Julia entró en el estudio y, tras dejar su bolso sobre una silla, descorrió la gran persiana del techo. La claridad brumosa del exterior se deslizó dentro, tamizando el ambiente de una luz gris que dejaba en sombras los rincones más alejados de la habitación.
– Demasiado oscuro -dijo, y se dispuso a accionar el interruptor de la lámpara. Entoces vio la expresión de sorpresa en la cara de Muñoz y, con una súbita sensación de pánico, siguió la dirección de su mirada.
– ¿Dónde ha puesto el cuadro? -preguntaba el jugador de ajedrez.
Julia no respondió. Algo había estallado en su interior, muy adentro, y se quedó inmóvil, con los ojos abiertos, mirando el caballete vacío.
– Menchu -murmuró al cabo de unos instantes, sintiendo que todo daba vueltas a su alrededor-. ¡Me lo advirtió anoche, y yo fui incapaz de darme cuenta…!

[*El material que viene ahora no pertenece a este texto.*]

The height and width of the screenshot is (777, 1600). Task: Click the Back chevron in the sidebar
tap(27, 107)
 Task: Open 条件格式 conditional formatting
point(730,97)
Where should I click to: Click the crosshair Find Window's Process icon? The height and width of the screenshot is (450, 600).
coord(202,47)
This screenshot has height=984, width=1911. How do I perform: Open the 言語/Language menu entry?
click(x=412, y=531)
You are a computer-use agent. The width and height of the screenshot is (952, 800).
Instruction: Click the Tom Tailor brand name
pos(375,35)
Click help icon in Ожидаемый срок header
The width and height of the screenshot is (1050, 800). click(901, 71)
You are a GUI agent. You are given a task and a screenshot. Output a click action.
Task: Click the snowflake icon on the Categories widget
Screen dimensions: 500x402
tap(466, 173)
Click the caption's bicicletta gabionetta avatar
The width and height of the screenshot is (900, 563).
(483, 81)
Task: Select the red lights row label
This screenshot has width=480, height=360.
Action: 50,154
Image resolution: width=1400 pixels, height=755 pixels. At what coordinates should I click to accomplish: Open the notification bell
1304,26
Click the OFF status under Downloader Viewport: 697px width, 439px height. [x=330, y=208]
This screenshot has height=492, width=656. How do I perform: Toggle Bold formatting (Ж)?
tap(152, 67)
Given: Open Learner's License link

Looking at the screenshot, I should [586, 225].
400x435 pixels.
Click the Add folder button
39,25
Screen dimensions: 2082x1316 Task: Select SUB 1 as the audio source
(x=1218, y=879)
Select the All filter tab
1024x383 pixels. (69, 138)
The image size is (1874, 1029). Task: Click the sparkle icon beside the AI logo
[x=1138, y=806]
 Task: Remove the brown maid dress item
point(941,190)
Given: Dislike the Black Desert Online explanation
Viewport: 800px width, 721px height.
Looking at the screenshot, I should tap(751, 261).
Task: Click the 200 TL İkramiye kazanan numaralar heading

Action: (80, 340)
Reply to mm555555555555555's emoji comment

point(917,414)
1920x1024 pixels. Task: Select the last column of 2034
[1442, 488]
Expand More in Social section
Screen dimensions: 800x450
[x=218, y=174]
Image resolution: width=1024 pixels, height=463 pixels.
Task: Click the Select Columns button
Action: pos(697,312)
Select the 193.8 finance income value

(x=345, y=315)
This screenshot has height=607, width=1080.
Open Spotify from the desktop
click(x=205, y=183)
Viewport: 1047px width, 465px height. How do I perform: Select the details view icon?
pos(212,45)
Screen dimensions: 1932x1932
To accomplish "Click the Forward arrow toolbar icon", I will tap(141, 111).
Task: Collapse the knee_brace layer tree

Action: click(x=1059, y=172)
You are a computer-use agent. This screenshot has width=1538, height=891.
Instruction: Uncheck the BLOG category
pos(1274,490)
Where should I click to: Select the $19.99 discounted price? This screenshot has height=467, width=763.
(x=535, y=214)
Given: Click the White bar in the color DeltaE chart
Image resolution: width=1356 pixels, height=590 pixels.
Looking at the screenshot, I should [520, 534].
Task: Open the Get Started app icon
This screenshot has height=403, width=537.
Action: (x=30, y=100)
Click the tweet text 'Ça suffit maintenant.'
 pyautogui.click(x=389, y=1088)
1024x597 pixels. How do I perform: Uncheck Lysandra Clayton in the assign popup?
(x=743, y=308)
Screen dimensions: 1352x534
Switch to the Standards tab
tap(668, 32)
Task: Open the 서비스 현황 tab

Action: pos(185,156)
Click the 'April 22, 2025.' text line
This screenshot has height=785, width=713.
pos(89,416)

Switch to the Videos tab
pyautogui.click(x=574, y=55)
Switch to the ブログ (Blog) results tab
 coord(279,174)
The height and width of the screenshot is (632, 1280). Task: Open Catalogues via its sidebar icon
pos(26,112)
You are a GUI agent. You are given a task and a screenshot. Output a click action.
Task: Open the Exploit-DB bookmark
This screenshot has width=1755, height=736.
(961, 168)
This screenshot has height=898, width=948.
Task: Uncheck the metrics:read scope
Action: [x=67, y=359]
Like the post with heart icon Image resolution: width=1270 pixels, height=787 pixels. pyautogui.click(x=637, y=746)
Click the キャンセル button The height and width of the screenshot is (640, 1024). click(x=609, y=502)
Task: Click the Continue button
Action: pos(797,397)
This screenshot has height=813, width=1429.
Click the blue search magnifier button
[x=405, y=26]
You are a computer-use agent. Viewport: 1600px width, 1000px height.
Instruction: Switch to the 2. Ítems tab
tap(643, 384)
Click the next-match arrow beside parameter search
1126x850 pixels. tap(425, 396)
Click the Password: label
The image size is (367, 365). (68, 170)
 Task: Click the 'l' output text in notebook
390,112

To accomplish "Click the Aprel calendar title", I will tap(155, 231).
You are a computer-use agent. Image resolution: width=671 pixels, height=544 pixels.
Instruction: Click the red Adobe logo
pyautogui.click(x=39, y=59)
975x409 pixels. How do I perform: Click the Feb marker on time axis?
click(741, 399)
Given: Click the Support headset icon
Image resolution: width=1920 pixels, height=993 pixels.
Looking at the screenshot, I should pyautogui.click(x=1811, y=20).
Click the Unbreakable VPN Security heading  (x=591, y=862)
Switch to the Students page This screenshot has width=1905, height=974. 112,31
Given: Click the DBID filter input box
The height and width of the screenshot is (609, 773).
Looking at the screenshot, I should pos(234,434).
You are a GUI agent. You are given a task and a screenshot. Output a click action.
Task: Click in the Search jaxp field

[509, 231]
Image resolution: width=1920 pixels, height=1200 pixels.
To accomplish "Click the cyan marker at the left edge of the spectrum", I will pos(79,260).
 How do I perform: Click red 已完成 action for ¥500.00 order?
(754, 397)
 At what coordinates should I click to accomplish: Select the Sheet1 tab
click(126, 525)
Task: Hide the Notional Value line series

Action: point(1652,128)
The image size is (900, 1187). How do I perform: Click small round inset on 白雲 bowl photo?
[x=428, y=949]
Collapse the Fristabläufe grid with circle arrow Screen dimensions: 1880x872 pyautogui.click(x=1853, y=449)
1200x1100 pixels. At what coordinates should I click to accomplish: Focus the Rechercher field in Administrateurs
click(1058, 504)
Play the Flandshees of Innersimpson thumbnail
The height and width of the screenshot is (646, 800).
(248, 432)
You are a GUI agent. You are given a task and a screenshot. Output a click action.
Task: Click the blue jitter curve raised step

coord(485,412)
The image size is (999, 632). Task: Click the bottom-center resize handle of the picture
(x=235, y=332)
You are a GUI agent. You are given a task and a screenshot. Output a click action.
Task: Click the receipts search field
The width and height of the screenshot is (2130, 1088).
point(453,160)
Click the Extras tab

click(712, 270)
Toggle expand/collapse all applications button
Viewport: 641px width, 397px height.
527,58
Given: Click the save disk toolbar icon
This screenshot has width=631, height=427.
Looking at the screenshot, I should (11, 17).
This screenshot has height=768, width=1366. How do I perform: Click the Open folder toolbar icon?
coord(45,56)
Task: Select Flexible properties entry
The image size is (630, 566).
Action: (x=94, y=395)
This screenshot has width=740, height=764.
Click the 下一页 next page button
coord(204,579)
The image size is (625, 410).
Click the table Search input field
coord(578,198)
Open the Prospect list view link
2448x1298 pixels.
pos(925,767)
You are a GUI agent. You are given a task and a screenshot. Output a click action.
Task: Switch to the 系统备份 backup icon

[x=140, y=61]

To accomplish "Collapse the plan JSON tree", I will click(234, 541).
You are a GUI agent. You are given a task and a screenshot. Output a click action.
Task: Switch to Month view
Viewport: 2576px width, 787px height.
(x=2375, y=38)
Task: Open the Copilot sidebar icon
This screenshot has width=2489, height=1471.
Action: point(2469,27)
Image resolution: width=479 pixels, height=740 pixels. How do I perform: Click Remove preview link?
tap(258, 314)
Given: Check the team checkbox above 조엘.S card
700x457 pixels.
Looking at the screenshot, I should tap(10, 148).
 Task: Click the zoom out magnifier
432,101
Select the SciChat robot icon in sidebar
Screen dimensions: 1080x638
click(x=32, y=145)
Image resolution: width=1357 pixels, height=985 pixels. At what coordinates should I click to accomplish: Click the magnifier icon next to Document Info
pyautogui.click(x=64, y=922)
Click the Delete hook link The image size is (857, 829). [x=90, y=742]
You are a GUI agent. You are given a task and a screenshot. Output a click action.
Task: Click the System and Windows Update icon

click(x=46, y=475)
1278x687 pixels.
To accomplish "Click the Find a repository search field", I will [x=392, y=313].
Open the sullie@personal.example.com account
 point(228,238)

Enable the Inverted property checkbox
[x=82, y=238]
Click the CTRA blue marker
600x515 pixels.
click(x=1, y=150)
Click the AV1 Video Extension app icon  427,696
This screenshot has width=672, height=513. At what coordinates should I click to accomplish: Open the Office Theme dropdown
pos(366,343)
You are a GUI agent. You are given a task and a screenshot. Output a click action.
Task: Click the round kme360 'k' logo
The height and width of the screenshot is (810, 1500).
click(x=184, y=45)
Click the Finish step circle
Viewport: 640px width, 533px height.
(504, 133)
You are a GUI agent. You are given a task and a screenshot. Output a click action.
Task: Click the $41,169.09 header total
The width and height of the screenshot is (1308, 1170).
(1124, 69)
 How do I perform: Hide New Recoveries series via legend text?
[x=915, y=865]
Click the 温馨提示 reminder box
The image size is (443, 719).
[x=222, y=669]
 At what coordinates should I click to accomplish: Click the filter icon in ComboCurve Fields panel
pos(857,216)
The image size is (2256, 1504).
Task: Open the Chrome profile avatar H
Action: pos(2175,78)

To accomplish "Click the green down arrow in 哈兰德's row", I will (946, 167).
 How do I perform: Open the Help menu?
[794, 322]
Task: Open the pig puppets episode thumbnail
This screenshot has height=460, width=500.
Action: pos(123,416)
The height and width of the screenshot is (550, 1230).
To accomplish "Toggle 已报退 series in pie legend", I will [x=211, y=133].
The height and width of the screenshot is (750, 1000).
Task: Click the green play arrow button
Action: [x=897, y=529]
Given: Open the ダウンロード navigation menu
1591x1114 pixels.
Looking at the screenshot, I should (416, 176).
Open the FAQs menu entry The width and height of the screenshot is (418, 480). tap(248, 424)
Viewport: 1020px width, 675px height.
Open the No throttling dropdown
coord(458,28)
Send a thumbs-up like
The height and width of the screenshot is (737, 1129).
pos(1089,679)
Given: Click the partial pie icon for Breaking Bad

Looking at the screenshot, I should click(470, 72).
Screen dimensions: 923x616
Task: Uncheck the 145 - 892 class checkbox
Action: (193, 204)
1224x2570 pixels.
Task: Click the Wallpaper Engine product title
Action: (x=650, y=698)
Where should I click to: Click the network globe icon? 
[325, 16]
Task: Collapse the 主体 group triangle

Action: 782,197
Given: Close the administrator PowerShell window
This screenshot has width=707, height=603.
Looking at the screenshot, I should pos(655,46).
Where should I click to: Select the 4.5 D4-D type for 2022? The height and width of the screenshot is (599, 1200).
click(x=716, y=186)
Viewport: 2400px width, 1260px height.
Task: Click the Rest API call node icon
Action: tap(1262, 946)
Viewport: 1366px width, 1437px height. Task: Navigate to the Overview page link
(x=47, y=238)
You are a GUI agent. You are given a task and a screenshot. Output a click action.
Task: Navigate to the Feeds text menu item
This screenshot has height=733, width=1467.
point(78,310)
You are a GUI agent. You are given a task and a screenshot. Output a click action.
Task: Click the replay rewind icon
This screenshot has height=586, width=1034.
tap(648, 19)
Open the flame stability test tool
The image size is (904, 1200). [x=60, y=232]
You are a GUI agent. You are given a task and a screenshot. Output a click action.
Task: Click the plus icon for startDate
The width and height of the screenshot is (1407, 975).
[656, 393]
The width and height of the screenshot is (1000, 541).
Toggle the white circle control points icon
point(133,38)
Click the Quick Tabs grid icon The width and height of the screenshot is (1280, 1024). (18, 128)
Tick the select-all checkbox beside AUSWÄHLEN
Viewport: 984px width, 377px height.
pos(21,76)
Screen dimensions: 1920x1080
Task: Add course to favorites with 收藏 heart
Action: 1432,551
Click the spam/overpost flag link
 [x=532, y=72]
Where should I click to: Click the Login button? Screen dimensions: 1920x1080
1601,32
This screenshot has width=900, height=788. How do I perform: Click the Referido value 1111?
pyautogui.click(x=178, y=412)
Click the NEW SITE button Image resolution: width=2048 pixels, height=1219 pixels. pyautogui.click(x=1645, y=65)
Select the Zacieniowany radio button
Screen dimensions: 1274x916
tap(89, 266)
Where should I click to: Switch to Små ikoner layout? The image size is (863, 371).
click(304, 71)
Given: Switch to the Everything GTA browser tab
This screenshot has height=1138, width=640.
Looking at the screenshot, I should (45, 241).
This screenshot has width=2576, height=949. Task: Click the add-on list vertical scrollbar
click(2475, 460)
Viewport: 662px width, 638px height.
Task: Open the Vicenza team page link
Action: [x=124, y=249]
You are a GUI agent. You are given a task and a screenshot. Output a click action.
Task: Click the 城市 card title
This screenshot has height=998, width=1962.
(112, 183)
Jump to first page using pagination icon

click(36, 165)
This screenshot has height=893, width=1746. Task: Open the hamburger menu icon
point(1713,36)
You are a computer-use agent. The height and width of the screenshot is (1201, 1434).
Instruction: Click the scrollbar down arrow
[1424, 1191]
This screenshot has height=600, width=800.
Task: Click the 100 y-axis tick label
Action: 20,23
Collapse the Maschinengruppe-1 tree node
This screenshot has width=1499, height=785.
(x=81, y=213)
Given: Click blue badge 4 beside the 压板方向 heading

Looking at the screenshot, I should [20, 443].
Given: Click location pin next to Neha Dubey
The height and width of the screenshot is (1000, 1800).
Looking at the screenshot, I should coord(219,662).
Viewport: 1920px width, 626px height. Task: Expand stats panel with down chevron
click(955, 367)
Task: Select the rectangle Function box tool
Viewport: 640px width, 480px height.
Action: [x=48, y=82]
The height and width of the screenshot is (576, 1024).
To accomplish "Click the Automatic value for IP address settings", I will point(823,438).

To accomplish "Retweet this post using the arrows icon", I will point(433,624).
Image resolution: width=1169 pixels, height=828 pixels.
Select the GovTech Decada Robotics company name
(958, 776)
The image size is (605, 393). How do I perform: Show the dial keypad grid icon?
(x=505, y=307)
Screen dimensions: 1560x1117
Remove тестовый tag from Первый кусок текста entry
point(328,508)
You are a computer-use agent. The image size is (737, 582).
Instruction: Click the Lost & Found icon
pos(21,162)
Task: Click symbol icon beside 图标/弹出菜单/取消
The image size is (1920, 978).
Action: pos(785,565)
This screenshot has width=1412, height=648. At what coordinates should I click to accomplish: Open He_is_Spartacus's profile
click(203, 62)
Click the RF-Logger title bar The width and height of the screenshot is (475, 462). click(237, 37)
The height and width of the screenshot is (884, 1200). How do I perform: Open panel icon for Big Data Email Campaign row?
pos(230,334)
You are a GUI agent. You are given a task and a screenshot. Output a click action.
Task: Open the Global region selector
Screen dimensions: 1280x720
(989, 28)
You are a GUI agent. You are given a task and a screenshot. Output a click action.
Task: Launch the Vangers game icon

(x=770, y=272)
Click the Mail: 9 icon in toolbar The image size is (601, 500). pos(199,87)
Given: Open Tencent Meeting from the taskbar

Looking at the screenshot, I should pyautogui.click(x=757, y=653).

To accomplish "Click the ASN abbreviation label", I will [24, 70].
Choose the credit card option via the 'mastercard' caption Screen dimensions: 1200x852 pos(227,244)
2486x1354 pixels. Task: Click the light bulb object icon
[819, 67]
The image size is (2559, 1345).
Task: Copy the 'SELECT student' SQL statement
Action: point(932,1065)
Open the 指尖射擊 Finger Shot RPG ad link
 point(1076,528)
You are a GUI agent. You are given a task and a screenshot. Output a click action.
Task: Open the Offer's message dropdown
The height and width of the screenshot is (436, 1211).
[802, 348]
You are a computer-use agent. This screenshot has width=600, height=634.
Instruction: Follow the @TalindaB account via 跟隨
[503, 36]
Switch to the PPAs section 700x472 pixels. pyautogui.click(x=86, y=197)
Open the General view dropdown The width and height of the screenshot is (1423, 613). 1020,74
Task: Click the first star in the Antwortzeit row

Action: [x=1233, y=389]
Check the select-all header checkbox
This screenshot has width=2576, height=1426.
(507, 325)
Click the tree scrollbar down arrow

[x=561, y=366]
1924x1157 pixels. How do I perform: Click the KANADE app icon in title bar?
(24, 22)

Se le contrajo el estómago en una profunda arcada y sintió en la boca el sabor amargo de la bilis. Miró absurdamente a Muñoz e, incapaz de contenerse, echó a correr hacia el cuarto de baño, deteniéndose en el pasillo, desfallecida, para apoyarse en el marco de la puerta del dormitorio. Entonces vio a Menchu. Se hallaba tendida en el suelo, boca arriba, a los pies de la cama, y el pañuelo con que la habían estrangulado aún estaba alrededor de su cuello. Tenía la falda grotescamente subida hasta la cintura, y el cuello de una botella introducido en el sexo.